The principal singers (from left to right Meghan Picerno as Cunegonde, Andrew Stenson as Candide, Vanessa Becerra as Paquette, and Hadleigh Adams as Maximilian) all sang well, but even with amplification I could only understand about one out of every ten words of the brilliantly witty lyrics, and there were no supertitles to bridge the comprehension gap. In 2002, the SF Symphony presented a wonderful, semi-staged version of Candide under conductor Patrick Summers with Broadway musical stars George Hearn, Jason Danieley, Jennifer Welch-Babidge (the only operatic outlier), Rita Moreno, Keith Phares, and Marin Mazzie, and I remember being able to understand just about every word. The difference in diction between opera singers and Broadway performers is real.

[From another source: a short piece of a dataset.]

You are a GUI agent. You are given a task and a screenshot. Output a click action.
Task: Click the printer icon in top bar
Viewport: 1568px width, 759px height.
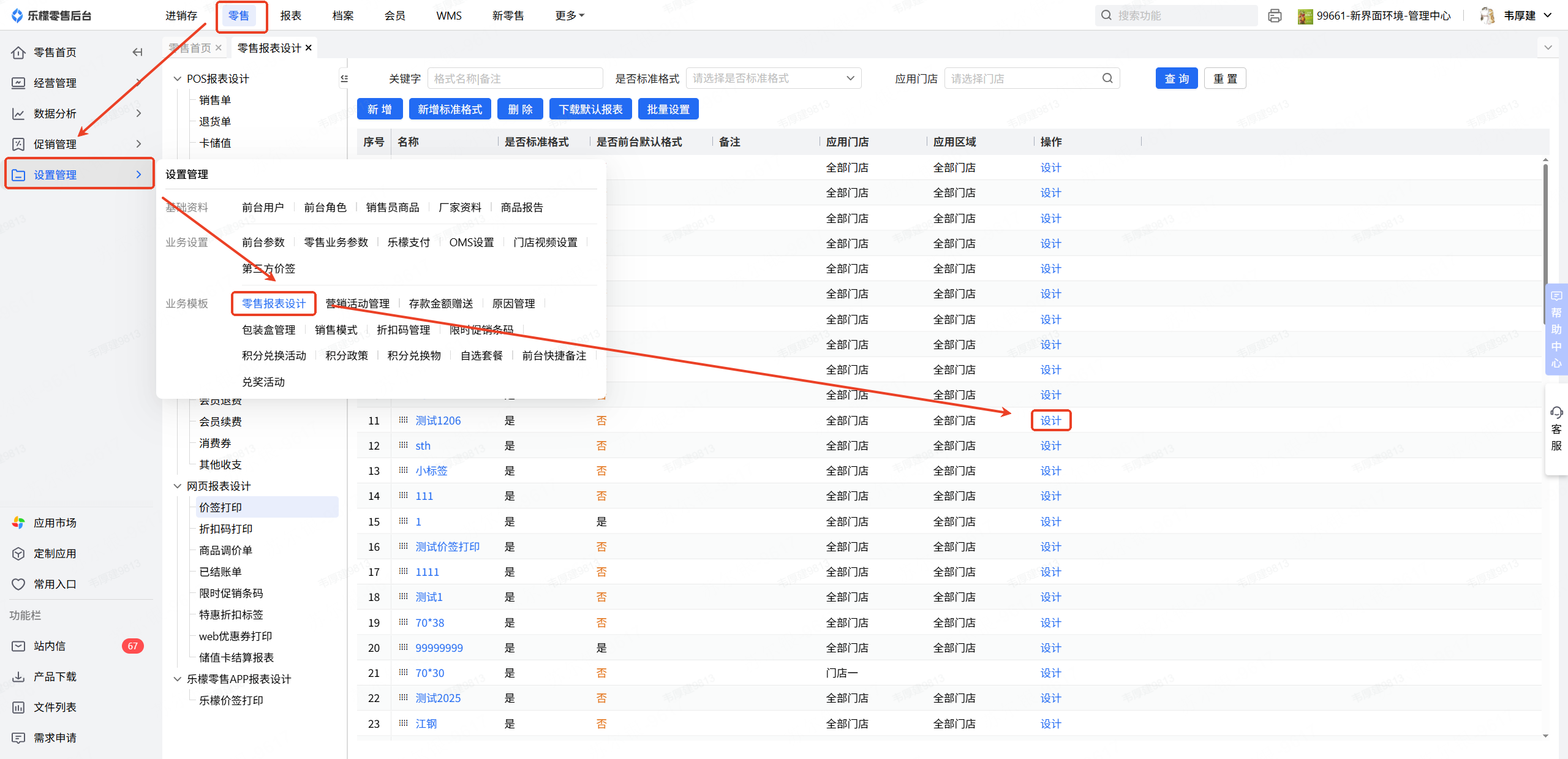pos(1275,16)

It didn't help that the singers were wedged on a narrow platform behind the large orchestra and the even larger SF Symphony Chorus, or that there seemed to be no real stage direction, so everyone just hammed it up which looked like amateur hour. The most effective was Sheri Greenawald above as The Old Lady, partly because she didn't overdo the shtick.

The real star of this production was the chorus, which was large enough for a Berlioz Te Deum. Though their massed sound seemed like overkill for a Broadway musical, it was still glorious, and even this grumpy monkey got teary-eyed at the Make Our Garden Grow finale, one of the greatest endings for a musical ever written.